Re: Access to the Internic Blocked

  • From: Daniel W. McRobb
  • Date: Sun Aug 25 21:41:08 1996
  • Company: ANS
  • Location: ANS Network Services, Ann Arbor, MI
  • Position: Staff Engineer

> Curtis Villamizar <[email protected]> wrote:
> >We have traced back such "clever" denial of service attacks before.
> >Within the last 6 months even.
> >Have you forgotten that we log and keep track of source/destination
> >pairs.
> I sincerely wish you good luck doing that at OC-12.   If you know
> a magic technology which can do that please let me know.
> Doing that at 10 kpps is not going to be a solution any time soon.

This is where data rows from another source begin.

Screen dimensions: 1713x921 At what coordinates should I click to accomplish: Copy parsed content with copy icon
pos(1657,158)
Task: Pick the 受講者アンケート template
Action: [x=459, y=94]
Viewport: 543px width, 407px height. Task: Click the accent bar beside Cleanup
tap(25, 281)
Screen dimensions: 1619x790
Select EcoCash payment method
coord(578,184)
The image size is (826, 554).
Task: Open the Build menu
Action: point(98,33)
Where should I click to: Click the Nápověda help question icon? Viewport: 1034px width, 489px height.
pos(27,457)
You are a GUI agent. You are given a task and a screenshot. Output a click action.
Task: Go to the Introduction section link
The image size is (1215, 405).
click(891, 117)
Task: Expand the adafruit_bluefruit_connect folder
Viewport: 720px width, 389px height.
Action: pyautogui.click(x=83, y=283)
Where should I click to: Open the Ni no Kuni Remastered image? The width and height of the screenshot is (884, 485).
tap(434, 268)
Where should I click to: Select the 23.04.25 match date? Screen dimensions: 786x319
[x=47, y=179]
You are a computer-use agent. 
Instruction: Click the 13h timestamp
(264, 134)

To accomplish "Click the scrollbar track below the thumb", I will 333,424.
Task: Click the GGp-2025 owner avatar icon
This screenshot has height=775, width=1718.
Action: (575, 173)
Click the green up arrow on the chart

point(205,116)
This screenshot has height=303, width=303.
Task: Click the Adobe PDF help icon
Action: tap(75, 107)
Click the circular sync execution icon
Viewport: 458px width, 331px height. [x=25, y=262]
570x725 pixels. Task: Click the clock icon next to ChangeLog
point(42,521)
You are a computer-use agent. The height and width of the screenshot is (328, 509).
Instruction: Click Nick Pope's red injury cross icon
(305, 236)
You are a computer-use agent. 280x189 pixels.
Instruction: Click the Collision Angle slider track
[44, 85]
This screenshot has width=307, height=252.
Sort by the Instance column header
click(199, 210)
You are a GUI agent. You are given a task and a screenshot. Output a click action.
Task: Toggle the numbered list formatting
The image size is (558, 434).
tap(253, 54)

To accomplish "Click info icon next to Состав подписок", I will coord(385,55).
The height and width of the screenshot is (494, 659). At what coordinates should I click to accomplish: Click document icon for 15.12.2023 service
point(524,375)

You're kidding, right?  10kpps has been doable (and done) for years.
Did you forget a zero or two?

The vBNS folks are about to release an OC-3 header sniffer that runs on
a Pentium box.  Rumor has it that it'll handle OC-12 as well.  There's a
presentation of it on the USENIX agenda.

> I would also wish you luck with logging SA/DA pairs at places like
> .ICP.NET. where source/destination matrix is about 1-2 millon
> entries long.

1-2 million is not much.  Even in the NSFNET days, I worked w/
5-million-cell net matrices.  All it takes is memory and some CPU.

> >It is really easy for us to spot in incoming path with a set
> >of sources that were never coming from that direction and start
> >working backwards.
> Yeah?  Over six backbones?

To the edge of our backbone, absolutely.  In someone else's backbone?
Of course not.

> >Other respectable providers cooperate.  Nearnet
> >for example flew out a person and workstation to track an attack
> >coming through them.
> Cool.  Now, if such a bogon generator becomes someting easily
> accessible to every newbie (as it is bound to become, sooner or
> later), that certainly will help.
> >We have Unix boxes deployed in every POP, even
> >with our new backbone.  These watch over the FDDI rings.
> That certainly helps to people who already have to use FDDI switches.

We're not sniffing a shared FDDI ring w/ these UNIX boxes.  They get
data from the routers.  It doesn't matter what kind of media the packet
traversed to hit the router (switched FDDI included).

- - - - - - - - - - - - - - - - -